The interspinous stabilization system has been developed for short in situ fusions in select patients.11,12 In this fixation procedure, the spinous processes are secured between a pair of plates with screws; these plates are then fixed together by tightening the screws that extend through them. This technique is easy and safe and damage to the posterior soft tissue is lesser than that in the case of lateral mass screw fixation and pedicle screw fixation. Our patient was suffering from intractable lumbago caused by stretching of the L5/S interspinous ligament without any intervertebral instability. The S-plate fixation was suitable for this patient, because its use could secure the position of the spinous processes of the L5 and sacrum.

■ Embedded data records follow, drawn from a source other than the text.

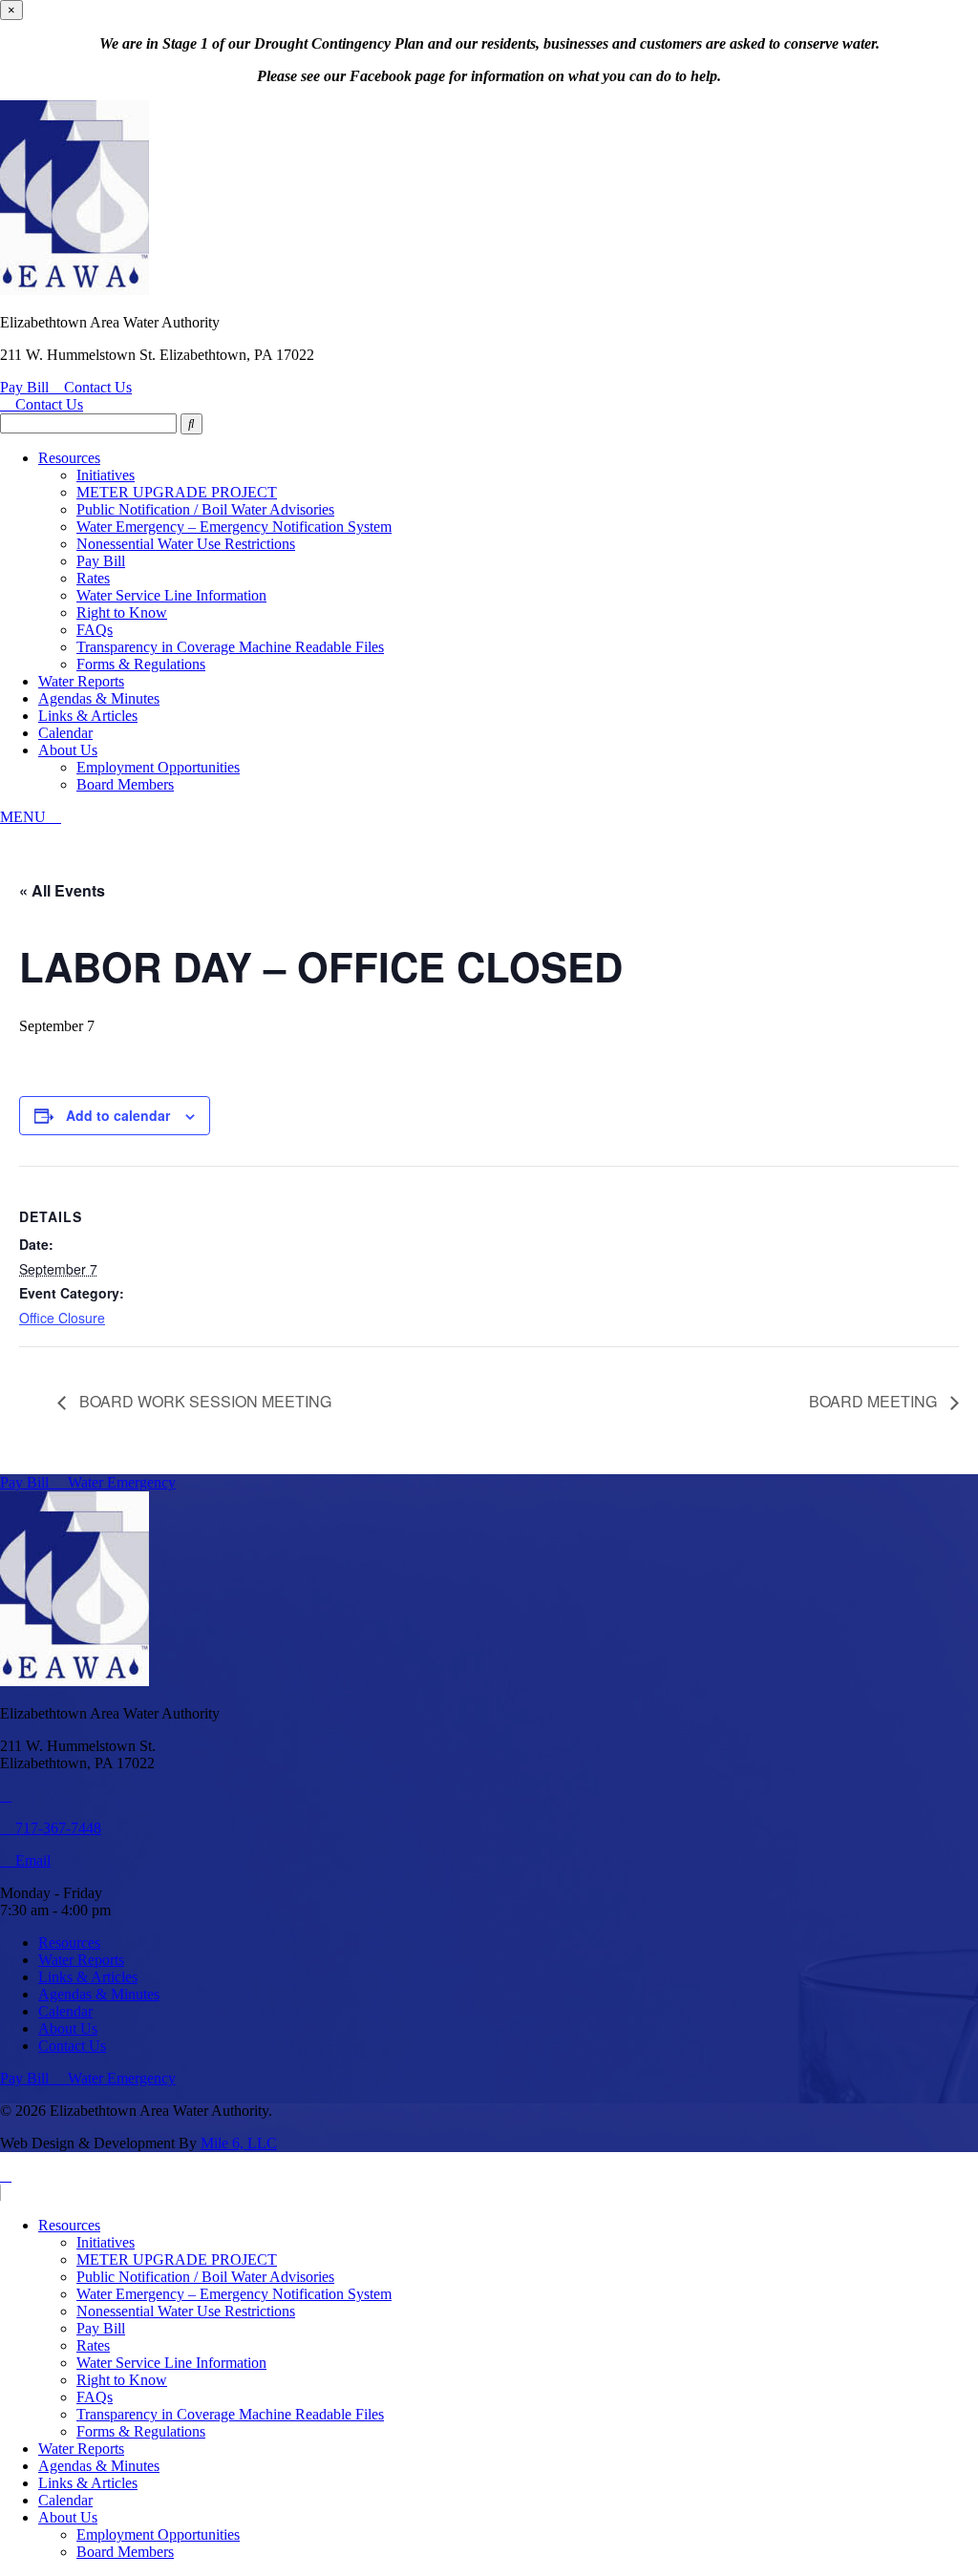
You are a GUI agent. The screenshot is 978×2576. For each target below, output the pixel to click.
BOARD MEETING (875, 1401)
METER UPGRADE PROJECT (176, 492)
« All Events (62, 890)
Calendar (65, 733)
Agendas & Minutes (98, 698)
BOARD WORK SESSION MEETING (203, 1401)
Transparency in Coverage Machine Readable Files (230, 647)
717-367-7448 (56, 1828)
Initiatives (105, 475)
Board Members (125, 784)
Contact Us (98, 387)
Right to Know (121, 612)
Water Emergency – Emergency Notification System (234, 526)
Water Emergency (120, 1482)
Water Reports (81, 681)
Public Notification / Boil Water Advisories (205, 509)
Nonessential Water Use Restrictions (185, 544)
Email (31, 1860)
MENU (25, 817)
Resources (69, 458)
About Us (67, 750)
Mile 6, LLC (239, 2143)
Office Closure (62, 1317)
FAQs (94, 630)
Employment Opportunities (158, 767)
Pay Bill (26, 387)
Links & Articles (88, 715)
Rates (93, 578)
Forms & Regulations (140, 664)
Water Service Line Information (171, 595)
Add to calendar (118, 1115)
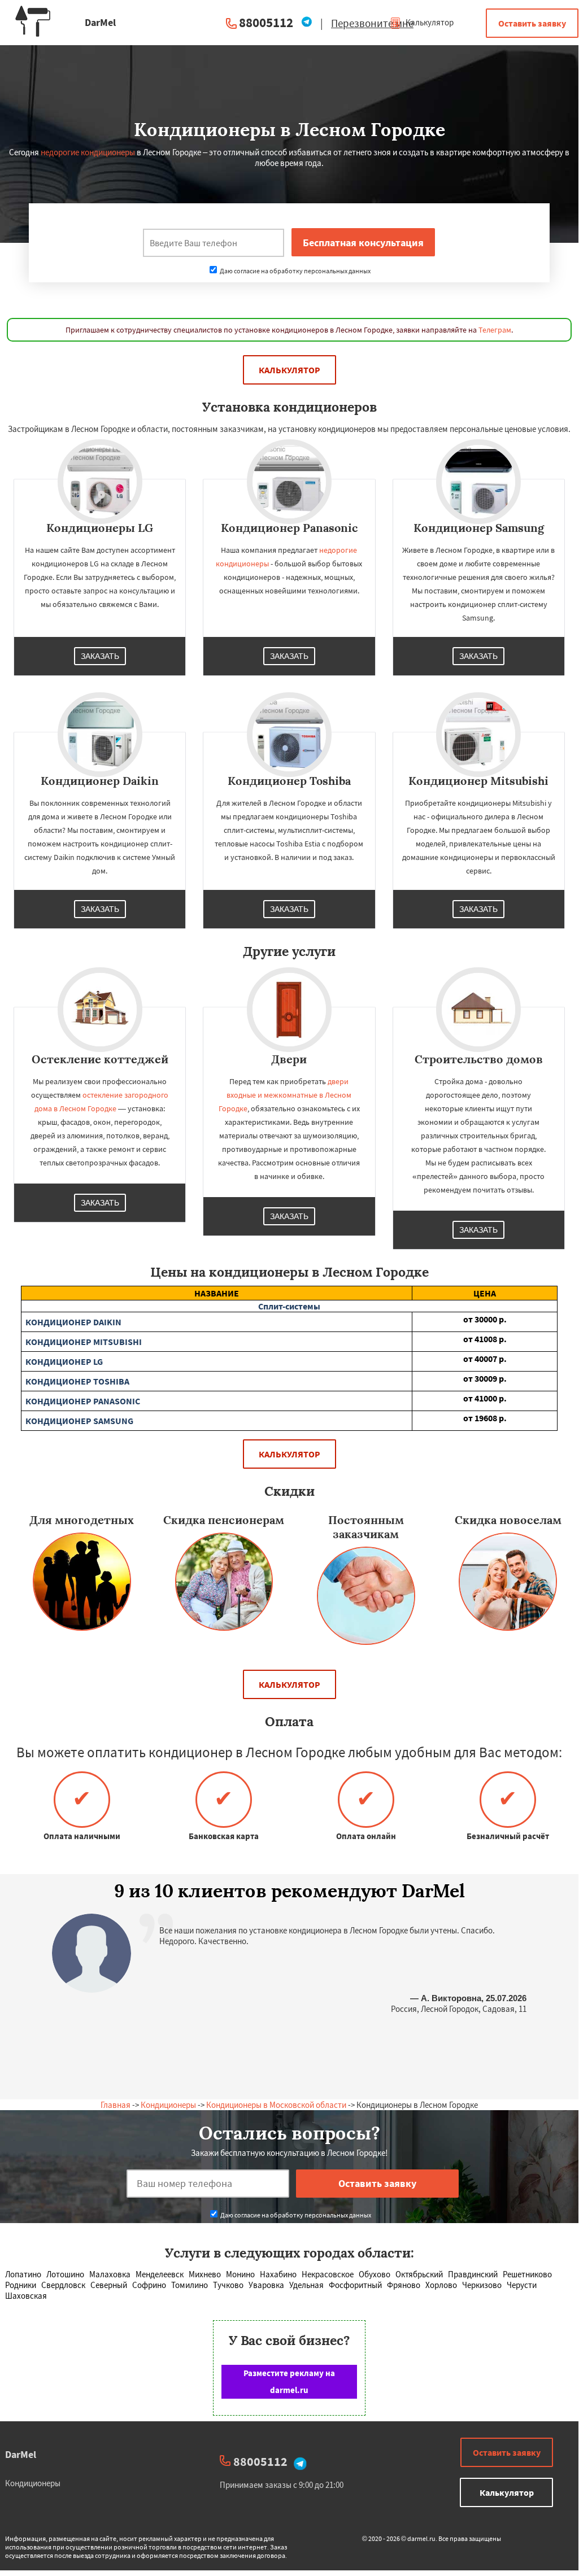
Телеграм (494, 330)
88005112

Conservative therapy is generally effective for low-back pain caused by ligamentopathia.13–15 In cases wherein conservative therapy is not effective and the pain is intractable, gentle interspinous fixation, such as that using the S-plate, might be effective. Conservative therapy for low-back pain caused by ligamenthopathia is first-line choice, but interspinous fixation with instrumentation might be recommended in intractable cases with conservative therapy.
The authors report no conflict of interest concerning the materials or methods used in this study or the findings specified in this paper.